# RECORD EXCERPTS
_ _ _ _ _ _ _
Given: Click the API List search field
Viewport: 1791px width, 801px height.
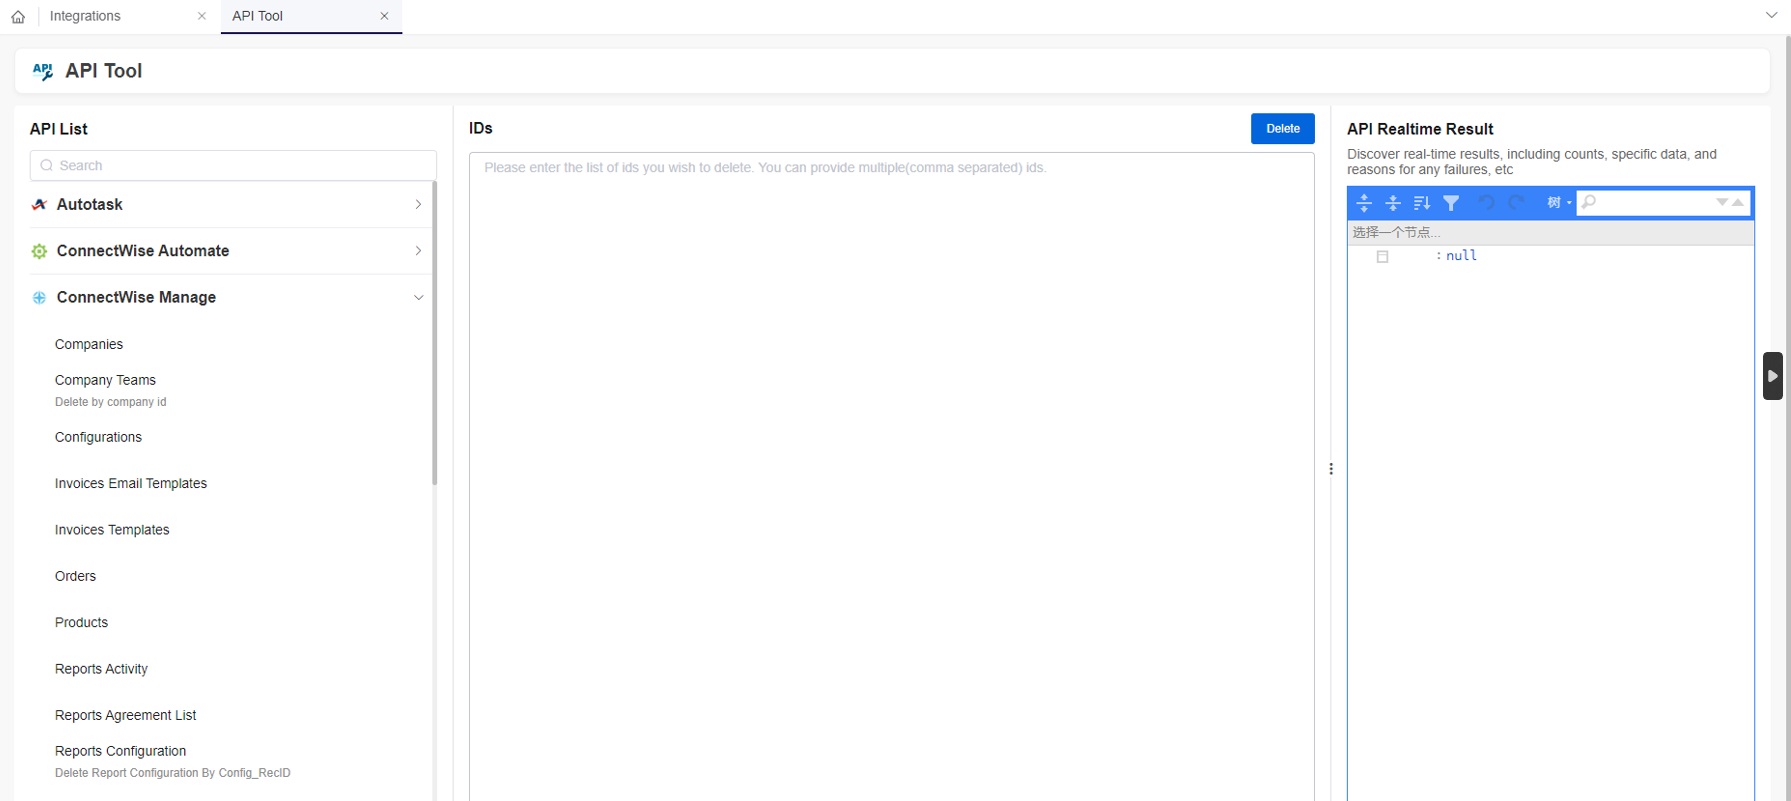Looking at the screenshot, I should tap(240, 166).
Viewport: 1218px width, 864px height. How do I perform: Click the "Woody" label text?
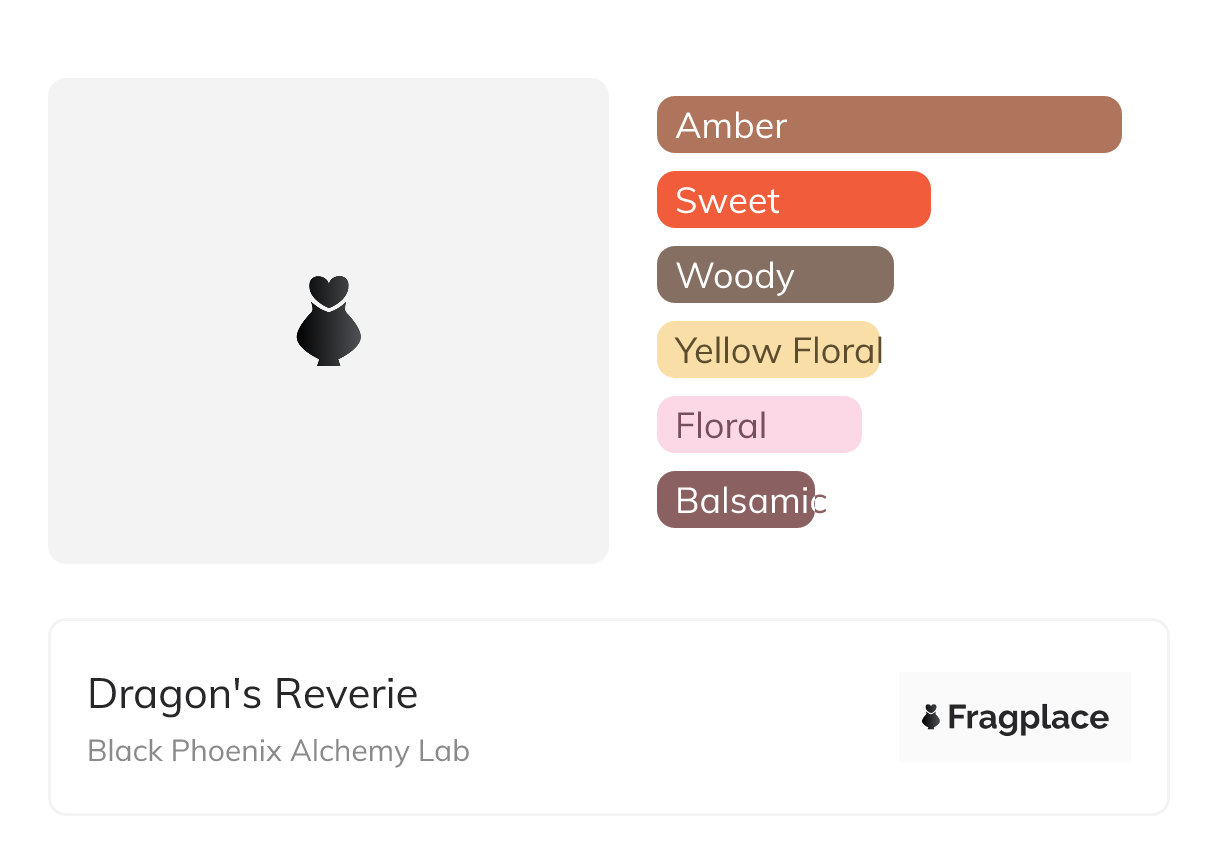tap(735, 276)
_ _ _ _ _ _ _
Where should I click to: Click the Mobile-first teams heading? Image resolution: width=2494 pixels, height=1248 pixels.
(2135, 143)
_ _ _ _ _ _ _
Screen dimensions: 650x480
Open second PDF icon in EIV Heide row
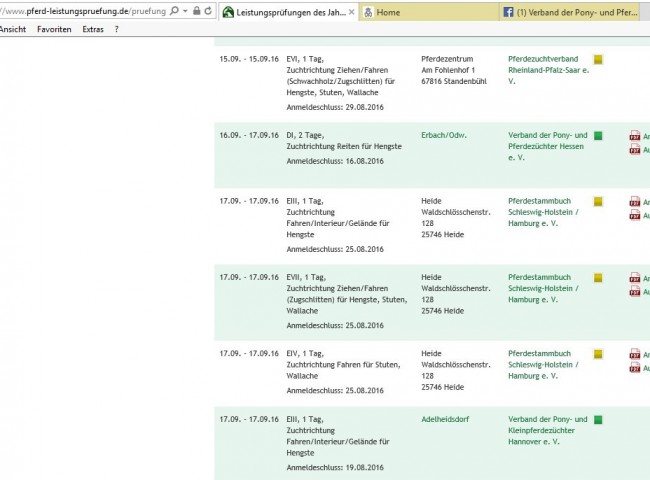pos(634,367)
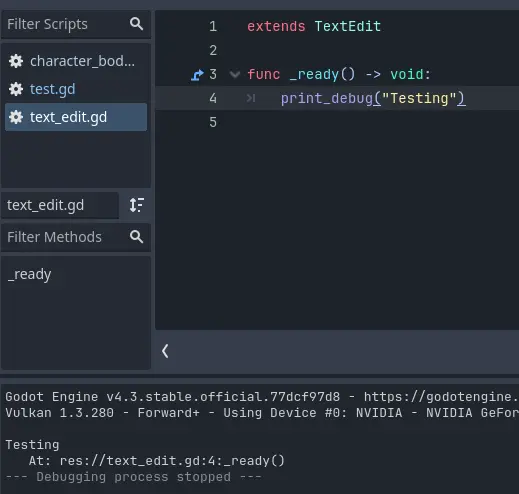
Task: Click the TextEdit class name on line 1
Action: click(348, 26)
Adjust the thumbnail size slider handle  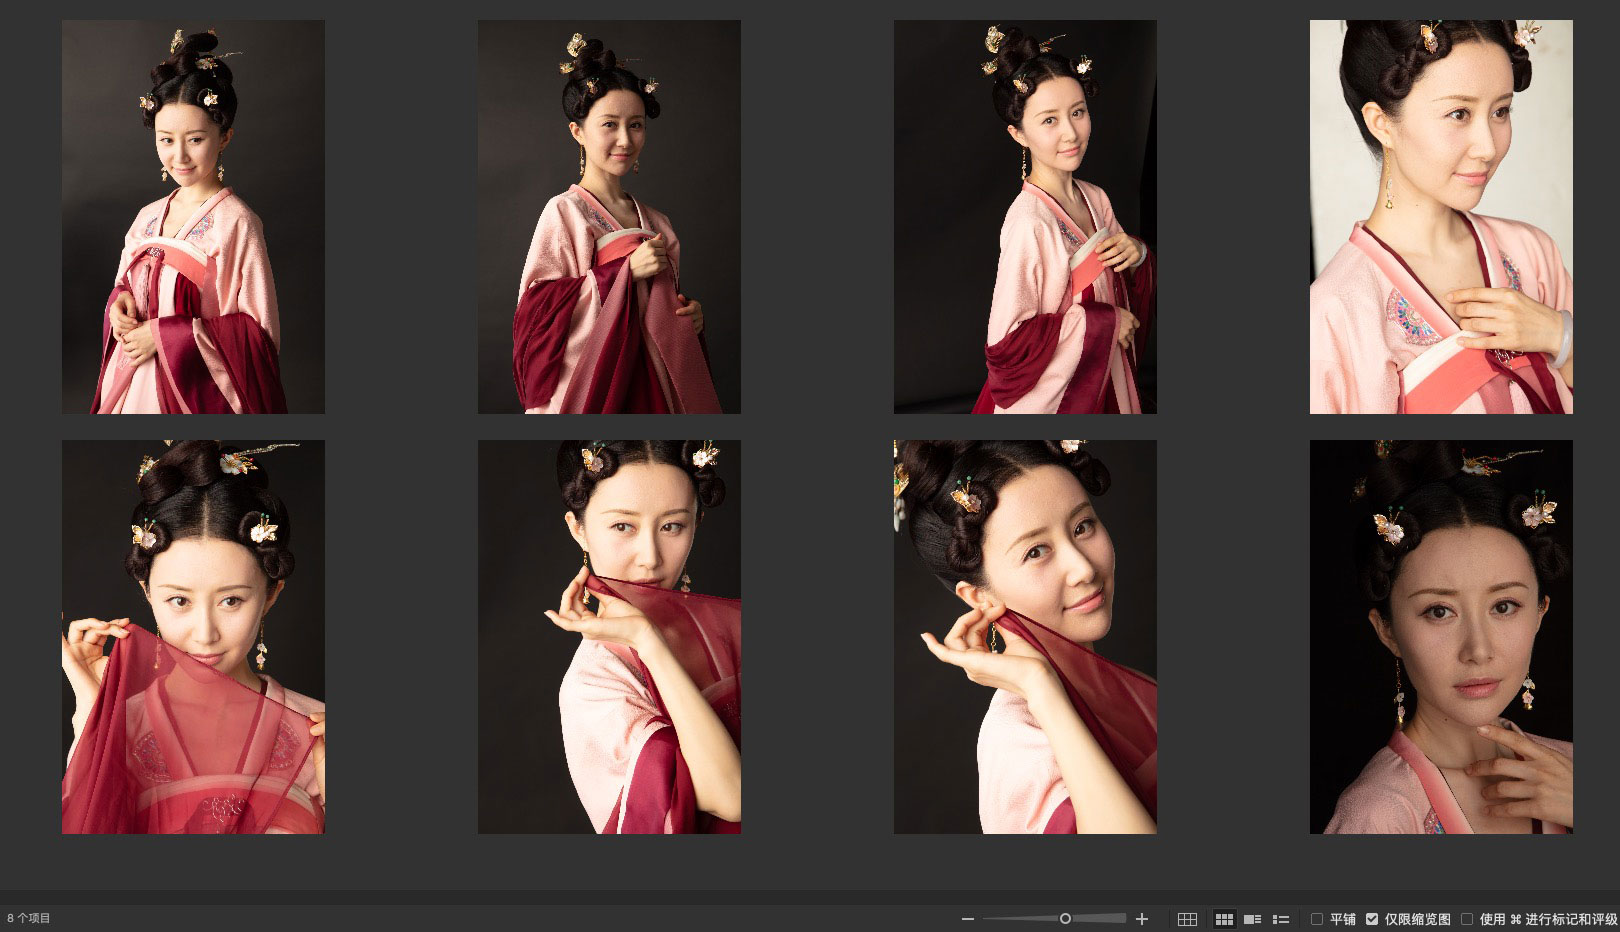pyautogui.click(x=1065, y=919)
_ _ _ _ _ _ _
# TASK PROMPT
Lay out everything from the line containing "Given: Click the API List search field" down to the line containing "tap(735, 276)" as a two-column CSV with the headers request and answer. Make one row per entry. Put each field in double quotes, turn line breaks into spaces, and leave the pictures out.

# REPLY
request,answer
"Given: Click the API List search field Viewport: 1791px width, 801px height.","Looking at the screenshot, I should tap(240, 166)."
"Viewport: 1218px width, 864px height. How do I perform: Click the ""Woody"" label text?","tap(735, 276)"